PAGE EXTRACT
++++

In our model, information needs are initially generated for the delivery of healthcare by the providers and their intermediaries. Pharmacies and laboratories are important nodes in the healthcare delivery system. Education for providers and patients is crucial as well, and will be affected by the new technologies. Managers of health care facilities have their needs as well, paralleled at a broader level by needs of public health agencies. Functions, as publishing the medical literature and the production of therapeutics, will not be covered here, since we expect that topics as Digital Libraries and Manufacturing in this report will do justice to those areas.

C.1 Services for the Healthcare Provider:

The initial point in our model is the interaction of the provider with the patient. Such an interaction may be the initial encounter, where tradition demands a thorough workup and recording of physical findings, it may be a visit motivated by a problem, where diagnostic expertise is at a premium; it may be an emergency, perhaps due to trauma, where the problem may be obvious but the treatment less so, or it may be a more routine follow-up visit. In practice, the majority of visits fall into this routine category [ref.6].

Adequate follow-up is crucial to healthcare effectiveness, and an area where information technology has much to offer [ref.7]. Having the right data at hand permits the charting of progress and the therapeutic adjustments needed to improve or maintain the patient’s healthcare status. Follow-up care is mainly provided locally. The majority of the consumers of such care is the older, less mobile population. It is this population that has the more complex, more long-term illnesses that require more information.

The needs for information in all these cases differ. Initial workups mainly produce data. The diagnostic encounter has the greatest access demands. Emergency trauma care may require some crucial information, but it is rarely available, so that reliance is placed on tests and asking the patient or relatives for information. Note that many visits to emergency facilities, especially in urban settings, are made to obtain routine care because of the absence of accessible clinical services. From the point-of-view of our analysis this are recategorized. A goal for healthcare modernization should be a better allocation of resources to points of need, but here we can only discuss the information needs. Follow-up visits information should summarize the patient’s history; unexpected findings will trigger a diagnostic routine.

++++

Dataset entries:
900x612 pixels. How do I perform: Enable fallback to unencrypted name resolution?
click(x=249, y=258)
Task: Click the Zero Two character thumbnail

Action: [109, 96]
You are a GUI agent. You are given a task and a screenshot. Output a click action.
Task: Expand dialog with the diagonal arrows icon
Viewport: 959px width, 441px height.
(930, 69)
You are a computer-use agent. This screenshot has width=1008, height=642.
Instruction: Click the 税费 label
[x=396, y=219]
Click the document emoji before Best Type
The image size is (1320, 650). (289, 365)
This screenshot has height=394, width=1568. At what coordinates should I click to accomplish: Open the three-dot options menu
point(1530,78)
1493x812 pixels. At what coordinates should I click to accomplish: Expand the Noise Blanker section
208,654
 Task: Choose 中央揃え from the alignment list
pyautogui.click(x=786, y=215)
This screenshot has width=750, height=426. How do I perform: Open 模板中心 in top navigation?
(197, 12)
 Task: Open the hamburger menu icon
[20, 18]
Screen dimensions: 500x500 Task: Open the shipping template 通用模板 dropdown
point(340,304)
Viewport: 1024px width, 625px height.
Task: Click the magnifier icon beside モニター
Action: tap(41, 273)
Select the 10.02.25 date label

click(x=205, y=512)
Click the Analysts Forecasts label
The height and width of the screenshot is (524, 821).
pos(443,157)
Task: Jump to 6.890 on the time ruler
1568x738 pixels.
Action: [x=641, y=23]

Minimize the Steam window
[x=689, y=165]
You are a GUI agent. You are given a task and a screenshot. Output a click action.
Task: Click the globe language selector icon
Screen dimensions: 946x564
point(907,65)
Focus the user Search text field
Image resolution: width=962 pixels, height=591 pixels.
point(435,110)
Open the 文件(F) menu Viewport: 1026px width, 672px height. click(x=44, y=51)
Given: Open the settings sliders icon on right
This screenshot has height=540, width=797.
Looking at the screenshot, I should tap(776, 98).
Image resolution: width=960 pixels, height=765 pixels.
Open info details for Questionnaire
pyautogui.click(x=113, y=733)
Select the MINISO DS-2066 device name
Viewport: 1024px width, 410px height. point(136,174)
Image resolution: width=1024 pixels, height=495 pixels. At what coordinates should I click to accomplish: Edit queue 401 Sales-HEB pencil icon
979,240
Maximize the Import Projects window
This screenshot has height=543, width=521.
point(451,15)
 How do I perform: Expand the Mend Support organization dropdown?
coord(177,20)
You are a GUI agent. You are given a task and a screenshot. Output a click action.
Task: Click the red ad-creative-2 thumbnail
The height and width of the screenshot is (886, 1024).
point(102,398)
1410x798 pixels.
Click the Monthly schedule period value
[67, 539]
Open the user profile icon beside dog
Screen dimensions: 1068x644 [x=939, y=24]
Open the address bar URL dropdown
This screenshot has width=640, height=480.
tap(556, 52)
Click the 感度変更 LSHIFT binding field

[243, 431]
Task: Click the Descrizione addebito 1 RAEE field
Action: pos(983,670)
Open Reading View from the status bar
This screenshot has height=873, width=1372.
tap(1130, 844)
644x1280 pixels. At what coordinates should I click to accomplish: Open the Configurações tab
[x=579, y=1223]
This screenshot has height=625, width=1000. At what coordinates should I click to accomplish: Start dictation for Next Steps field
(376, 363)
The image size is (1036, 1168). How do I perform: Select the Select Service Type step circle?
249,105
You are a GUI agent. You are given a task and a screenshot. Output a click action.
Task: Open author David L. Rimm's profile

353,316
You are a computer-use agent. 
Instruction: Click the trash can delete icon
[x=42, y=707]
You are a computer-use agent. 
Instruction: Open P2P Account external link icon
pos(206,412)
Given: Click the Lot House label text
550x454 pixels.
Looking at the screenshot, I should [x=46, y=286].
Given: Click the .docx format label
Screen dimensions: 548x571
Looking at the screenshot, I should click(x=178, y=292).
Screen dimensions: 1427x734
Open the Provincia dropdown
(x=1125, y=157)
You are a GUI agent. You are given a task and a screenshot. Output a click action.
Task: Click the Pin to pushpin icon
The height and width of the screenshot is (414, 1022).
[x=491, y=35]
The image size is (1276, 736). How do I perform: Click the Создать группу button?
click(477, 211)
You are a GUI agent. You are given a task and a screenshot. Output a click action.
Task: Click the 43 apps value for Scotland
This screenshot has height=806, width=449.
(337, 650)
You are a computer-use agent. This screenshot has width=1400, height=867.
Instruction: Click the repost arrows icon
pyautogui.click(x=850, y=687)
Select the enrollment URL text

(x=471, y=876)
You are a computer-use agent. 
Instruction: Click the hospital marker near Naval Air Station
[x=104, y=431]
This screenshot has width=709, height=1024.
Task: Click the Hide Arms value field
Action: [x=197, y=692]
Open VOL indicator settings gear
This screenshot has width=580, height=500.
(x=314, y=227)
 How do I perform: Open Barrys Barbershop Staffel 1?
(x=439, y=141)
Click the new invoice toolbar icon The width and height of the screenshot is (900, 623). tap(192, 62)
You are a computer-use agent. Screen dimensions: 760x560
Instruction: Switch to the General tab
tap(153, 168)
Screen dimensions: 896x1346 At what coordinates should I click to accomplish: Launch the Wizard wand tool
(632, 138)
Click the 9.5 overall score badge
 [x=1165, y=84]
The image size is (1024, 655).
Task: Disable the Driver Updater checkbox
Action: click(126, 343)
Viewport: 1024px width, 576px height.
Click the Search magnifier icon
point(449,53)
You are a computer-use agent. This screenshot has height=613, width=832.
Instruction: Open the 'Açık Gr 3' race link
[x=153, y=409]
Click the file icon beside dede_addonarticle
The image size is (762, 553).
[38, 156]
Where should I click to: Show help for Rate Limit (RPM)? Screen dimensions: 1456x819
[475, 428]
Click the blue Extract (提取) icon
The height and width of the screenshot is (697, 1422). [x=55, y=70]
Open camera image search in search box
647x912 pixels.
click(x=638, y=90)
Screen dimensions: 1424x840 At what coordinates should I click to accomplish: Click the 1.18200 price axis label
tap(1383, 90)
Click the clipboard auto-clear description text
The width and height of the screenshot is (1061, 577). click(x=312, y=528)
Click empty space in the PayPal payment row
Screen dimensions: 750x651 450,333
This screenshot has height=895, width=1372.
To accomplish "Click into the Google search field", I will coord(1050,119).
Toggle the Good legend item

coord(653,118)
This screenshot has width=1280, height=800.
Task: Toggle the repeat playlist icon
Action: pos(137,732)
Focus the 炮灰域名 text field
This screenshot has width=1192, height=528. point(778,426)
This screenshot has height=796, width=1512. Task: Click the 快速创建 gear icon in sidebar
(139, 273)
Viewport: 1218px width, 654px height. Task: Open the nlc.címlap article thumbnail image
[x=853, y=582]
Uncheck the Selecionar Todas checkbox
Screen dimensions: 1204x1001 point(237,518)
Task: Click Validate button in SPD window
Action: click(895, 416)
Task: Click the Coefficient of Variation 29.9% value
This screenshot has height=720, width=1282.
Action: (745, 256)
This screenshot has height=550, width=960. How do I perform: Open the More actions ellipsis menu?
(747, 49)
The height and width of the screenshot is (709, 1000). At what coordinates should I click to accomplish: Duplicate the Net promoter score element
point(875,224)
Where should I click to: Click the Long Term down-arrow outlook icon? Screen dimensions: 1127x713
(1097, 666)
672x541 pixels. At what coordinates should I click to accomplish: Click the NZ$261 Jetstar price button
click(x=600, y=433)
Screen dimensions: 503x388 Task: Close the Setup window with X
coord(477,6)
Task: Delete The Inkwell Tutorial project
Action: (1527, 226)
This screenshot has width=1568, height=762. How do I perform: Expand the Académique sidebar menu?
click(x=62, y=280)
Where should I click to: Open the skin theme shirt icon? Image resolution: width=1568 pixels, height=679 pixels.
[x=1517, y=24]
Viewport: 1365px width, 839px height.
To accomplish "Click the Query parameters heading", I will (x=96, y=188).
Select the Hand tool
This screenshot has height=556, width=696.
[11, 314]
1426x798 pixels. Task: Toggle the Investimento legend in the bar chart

++++

TASK DETAILS
According to the extract on healthcare information needs, name the kind of encounter that has the greatest access demands.

RESPONSE TO THE EXERCISE
The diagnostic encounter.